At least Mark properly calls the fruit of the mustard seed a ‘bush’. Matthew records Jesus saying: it is the greatest of shrubs and becomes a tree, and Luke also records that it grew and became a tree.” Why would they make such a mistake? Because this isn’t about taxonomy, it is about the promise in Ezekiel 17 of a righteous king.

Judah’s involvement in imperial politics went poorly for the nation. When Babylon rose to power and marched on the Assyrian capital of Nineveh, Pharaoh Neco came to Assyria’s aid to prevent Babylon’s domination of the region. Josiah, the righteous king in whom the author of Samuel & Kings puts his hope, marched out to prevent the Egyptian advance and was killed in the valley of Megiddo. Jehoahaz, the royal son, aged 23 and now become king, goes to submit to Pharaoh, but is seized and taken to Egypt as a hostage. Pharaoh installs his brother, Jehoiakim, on the throne.

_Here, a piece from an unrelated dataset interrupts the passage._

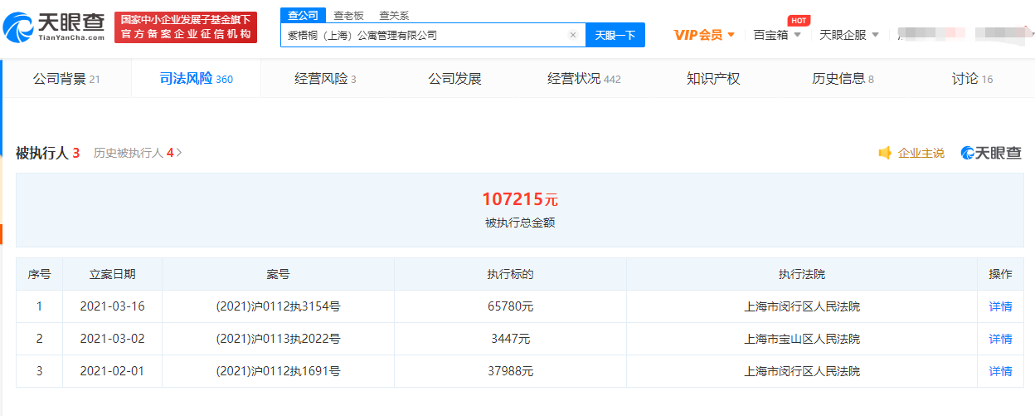The width and height of the screenshot is (1035, 416).
Task: Click the 天眼查 watermark logo at right
Action: (991, 153)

Jehoiakim wisely switches side when Neco falls to Nebuchadnezzar, but when the Babylonian invasion of Egypt fails – and Nebuchadnezzar must withdraw to quell a rebellion at home – Jehoiakim betrays his new master.

Nebuchadnezzar, however, deals quickly with the insurrection at home and marches back to Jerusalem and besieges the city. The help Jehoiakim expects from Egypt never materializes and the rebel king dies during the siege (a curiously timed and unexplained death). On taking the throne, his son, the 18-year-old Jehoiachin, surrenders. He is taken in chains to Babylon with a host of other captives from the elite families of the city, and Nebuchadnezzar installs his uncle, Zedekiah, as king. Ezekiel is among these first captives carried into exile in 597/6 BCE.

Jeremiah and Ezekiel, speaking on God’s behalf, are the lone voices of sanity, urging the king to submit to Babylonian rule. The royal prophets – the talking heads and tea leaf readers who dine at the king’s table – urge him to action, promising success, telling the king what he wants to hear. Zedekiah reaches out to Egypt for support and breaks his covenant/treaty with Babylon. But, again, Egyptian help does not materialize and Jerusalem, the monarchy, the temple and priesthood are all brutally and thoroughly destroyed. A second deportation begins Judah’s long exile.

Ezekiel embodies these troubling events in his parable of the great eagle/vulture* (Babylon/Nebuchadnezzar) who plucks a sprig from the Forest of Lebanon (the royal hall in Jerusalem) and carries it off to “a city of merchants” (Babylon). Then he takes “a seed from the land” (Zedekiah) and plants it in fertile soil where it grows into a vine – a vine, not a great tree; low, not exalted. But the vine does not send its roots towards the first eagle; instead it looks for strength and help from “a second eagle” (Egypt). And then, the prophet asks, what that first eagle will do? Will he not come and tear up the vine, rip up its roots, and leave it to wither beneath the hot desert winds?

The prophet’s fears are realized. But this word of doom is not all that the prophet has to say to us. God himself – not an eagle/vulture – will take a tender sprig and plant it on Mt. Zion where it will become a great tree in which “every kind of bird will live”. God promises a true king – not these rapacious vulture kings, nor the lowly vine, but a great cedar that shelters all.

This is why the insignificant mustard seed becomes a shelter for the birds. It is why Matthew and Luke call it a tree, lest we miss the allusion. This Jesus is the lowly twig become a great cedar. This Jesus is the shelter for all peoples. This Jesus is the promised ruler who will free God’s world from the vultures and provide a safe home for all.

*Note: the word translated ‘eagle’ also means vulture as can be seen in the allusion to shaved heads in Micah 1:16. (This Hebrew word is used also for a scavenging bird in Proverbs 30:17 and Hosea 8:1). The eagle is a noble national symbol to the United States, but an unclean bird to Israel.